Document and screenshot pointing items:
## Begin

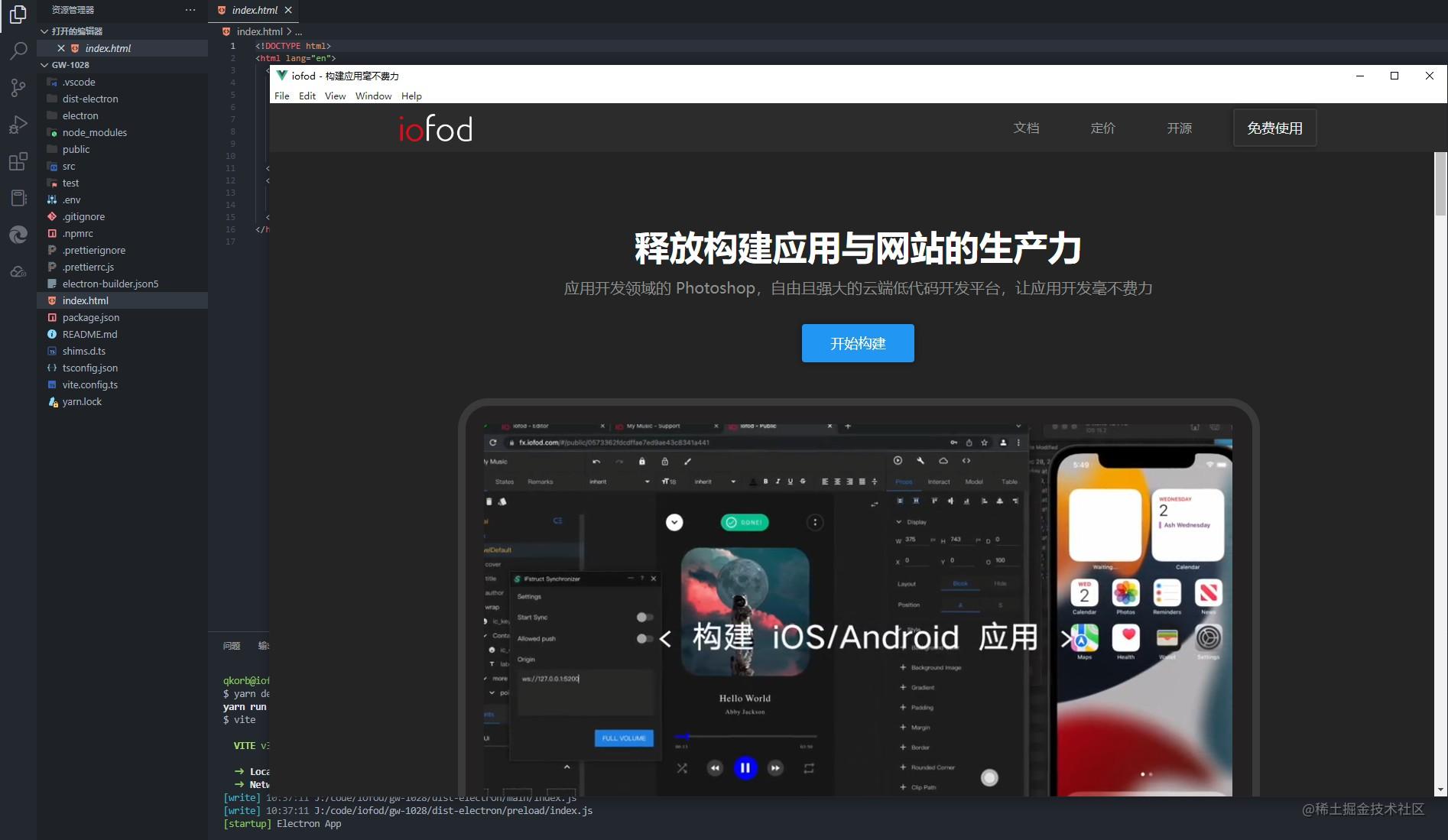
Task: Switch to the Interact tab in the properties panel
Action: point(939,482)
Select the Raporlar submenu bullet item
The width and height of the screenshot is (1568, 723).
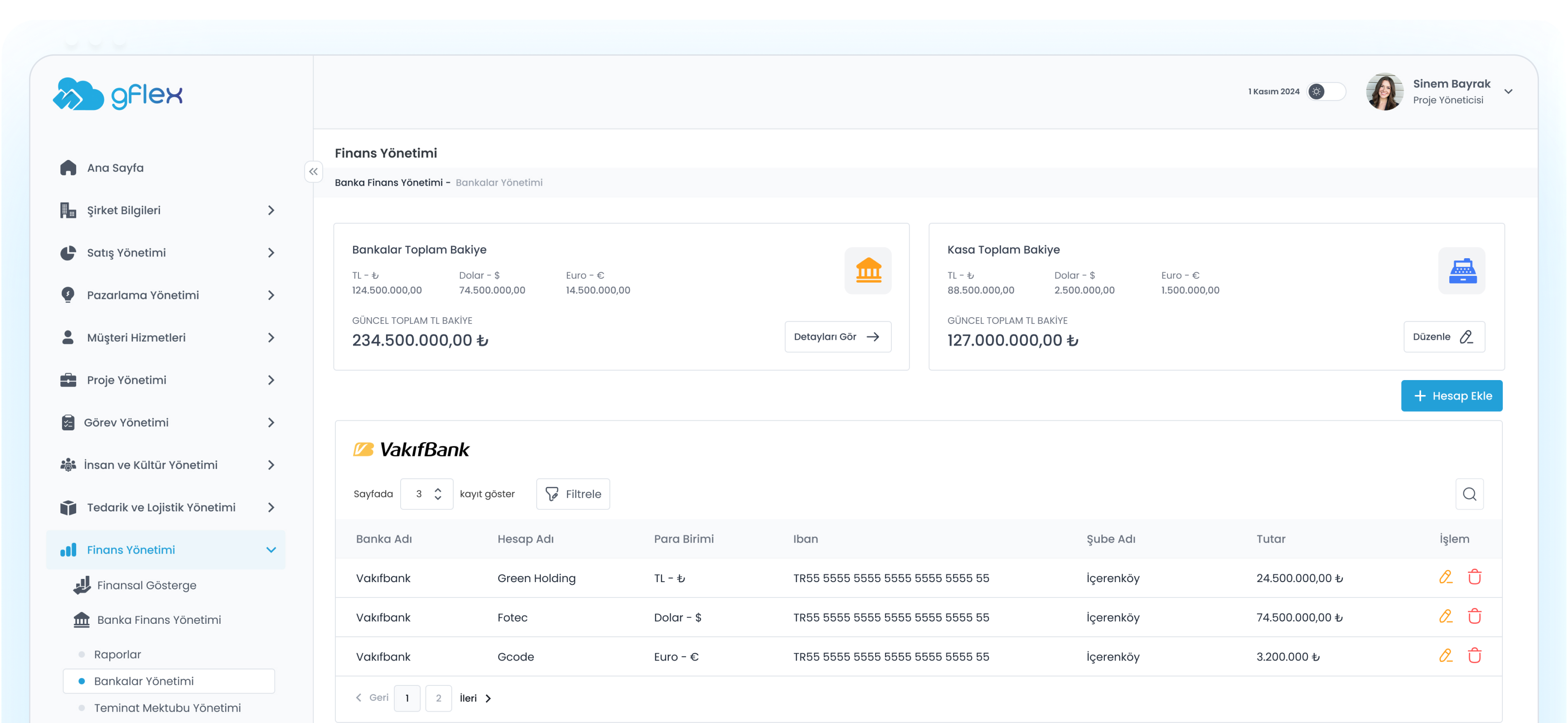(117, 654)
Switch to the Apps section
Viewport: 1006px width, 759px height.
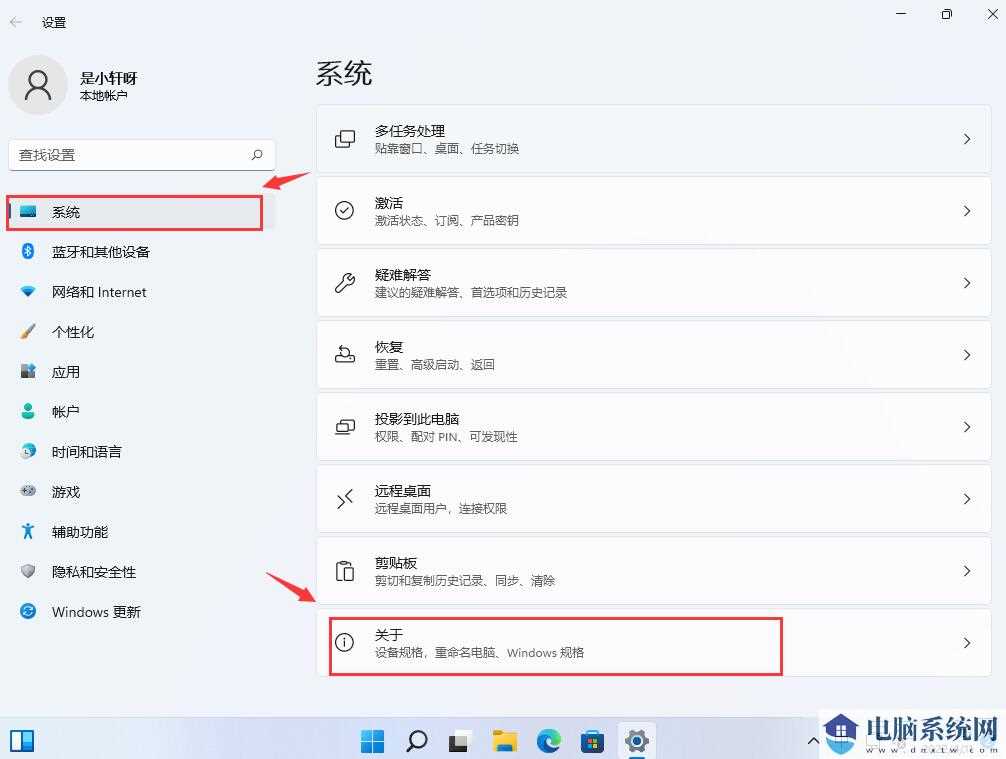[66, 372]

## End

* [Task directions]: Quote the items word for word, starting at the line that contains "Select the Raporlar submenu bullet item" and ending with the last of the items, and leave the pictures out of your answer.

* [Solved exercise]:
Select the Raporlar submenu bullet item
The width and height of the screenshot is (1568, 723).
(117, 654)
Switch to the Apps section
Viewport: 1006px width, 759px height.
[66, 372]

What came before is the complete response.